The authors note that despite the numerous variables that affect ACO participation, such as demonstrated ability to provide high-quality, efficient care, “research to date has not identified the degree to which selection bias may affect evaluations of the MSSP.”
The results showed that while MSSP participation was associated with spending reductions and clinical improvements under the longitudinal model, few or no improvements were evident under the instrumental variable model. In addition, the researchers found a strong likelihood of doctors with high average spending leaving the program compared with those whose spending was closer to the median level.

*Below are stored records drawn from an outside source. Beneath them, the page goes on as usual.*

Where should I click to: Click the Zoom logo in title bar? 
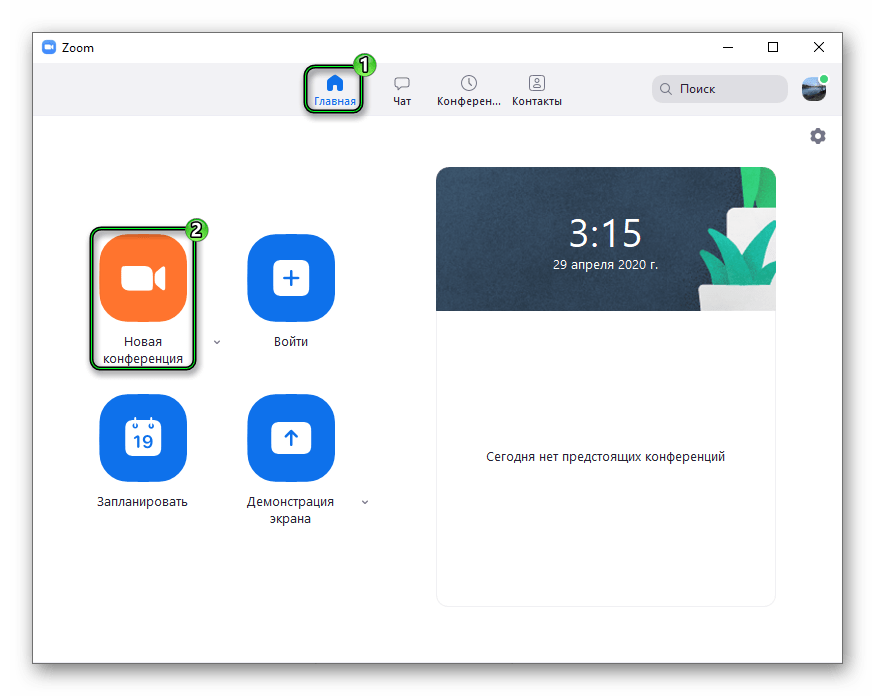(x=49, y=47)
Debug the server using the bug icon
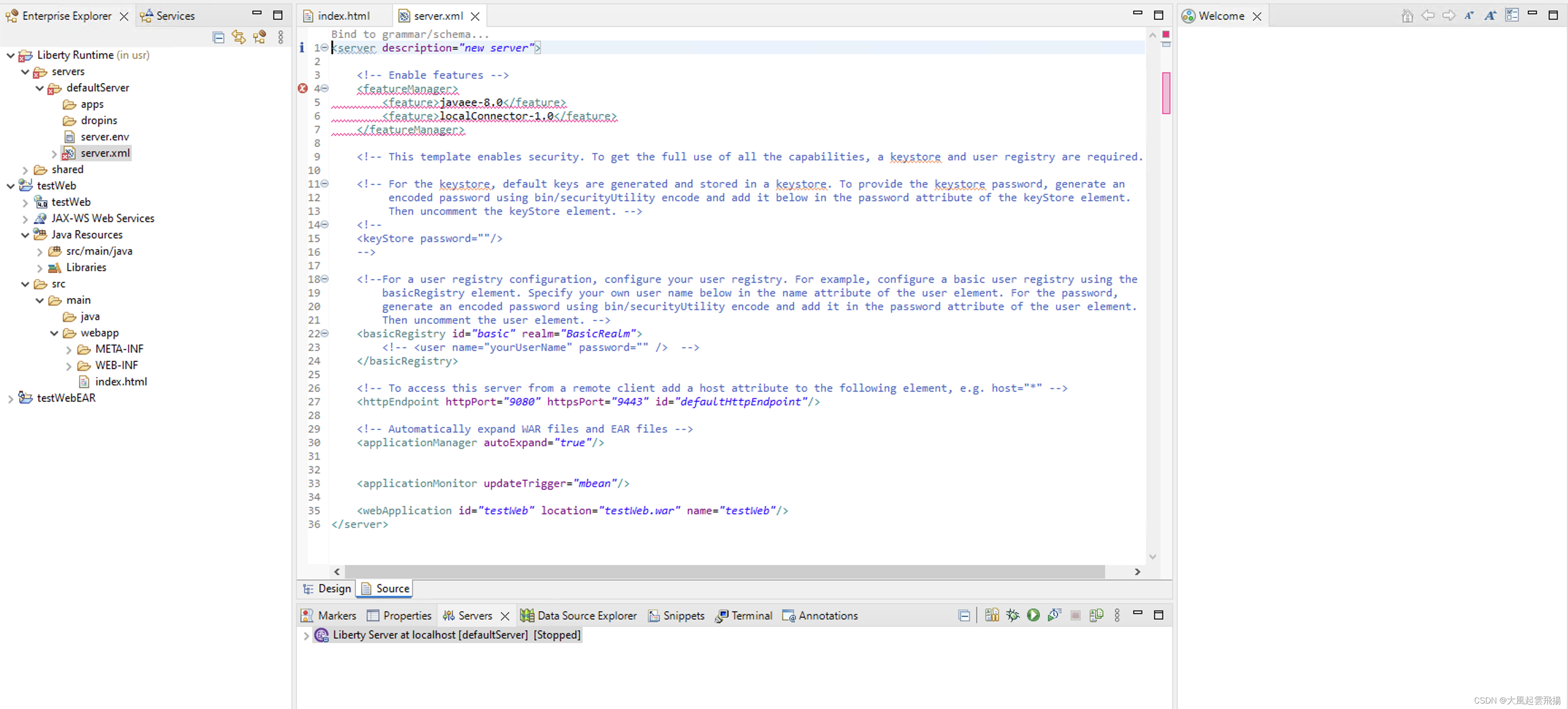Image resolution: width=1568 pixels, height=709 pixels. pyautogui.click(x=1012, y=615)
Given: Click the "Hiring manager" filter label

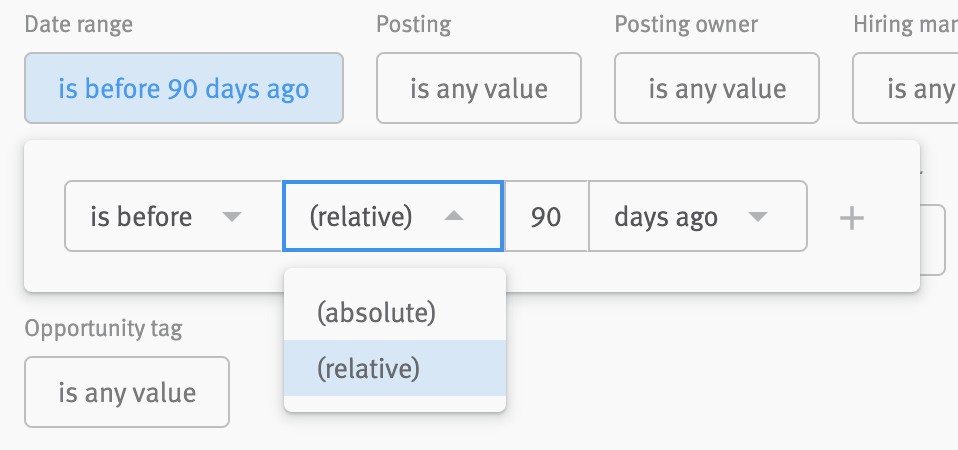Looking at the screenshot, I should pyautogui.click(x=904, y=24).
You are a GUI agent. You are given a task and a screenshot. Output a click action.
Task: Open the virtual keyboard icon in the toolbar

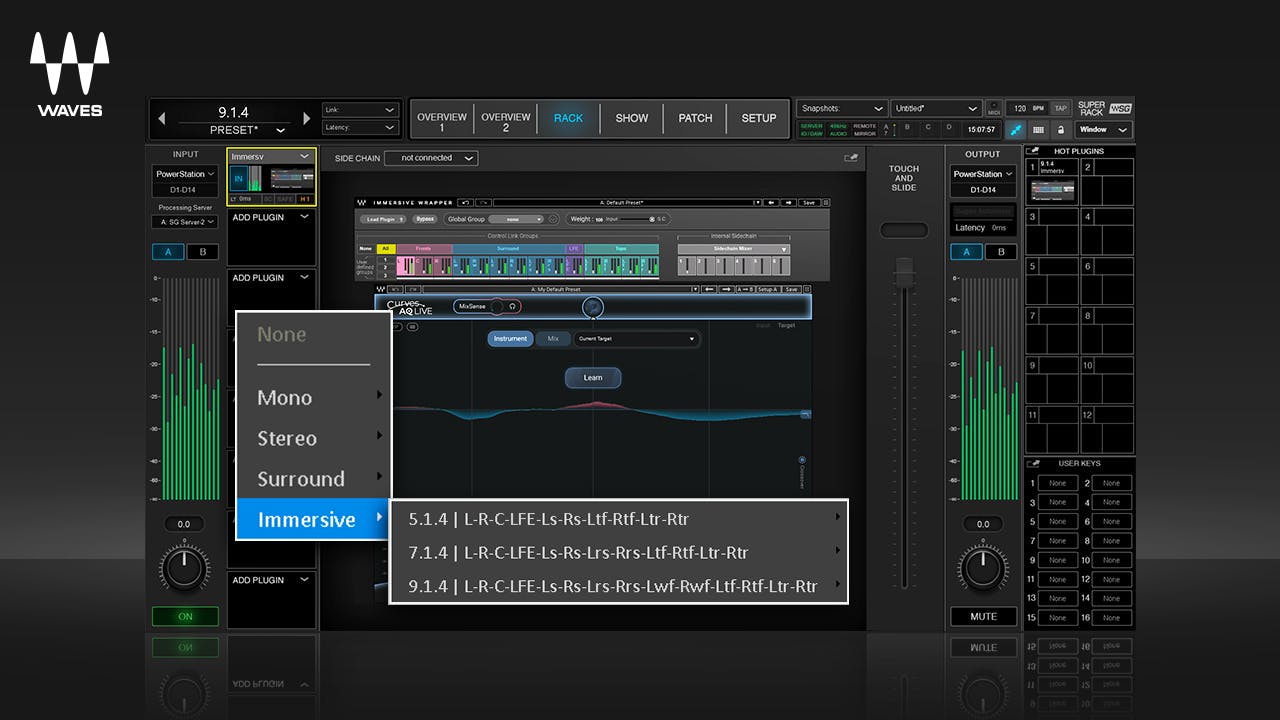click(1039, 130)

These results, the authors say, point to the conclusion that any savings Medicare has derived from MSSP ACOs may be “driven by nonrandom exit of high-cost clinicians and their patient panels” from the program. Moreover, “these findings suggest caution in extending ACOs to other settings and patients without stronger evidence that the program saves money or improves quality of care.”
But in a study posted on the website The Incidental Economist, several Harvard researchers take issue with the Annals study. NAACOS, in a written statement, says the study “identified multiple sources of bias in the [Annals] methodology, leading to erroneous conclusions,” and that contrary to assertions from the Annals paper’s authors, “prior published studies that demonstrated ACO savings controlled for the types of risk selection” discussed in the Annals study.
In its statement, NAACOS adds that multiple studies, including a recent one from the Medicare Payment Advisory Committee, have shown that ACOs save money for Medicare, and that the Annals paper “is not an indictment of the real savings ACOs have generated, but further evidence of how the model is unfolding.”
The Annals study, “Performance in the Medicare Shared Savings Program After Accounting for Nonrandom Exit,” appears in the June 18 issue.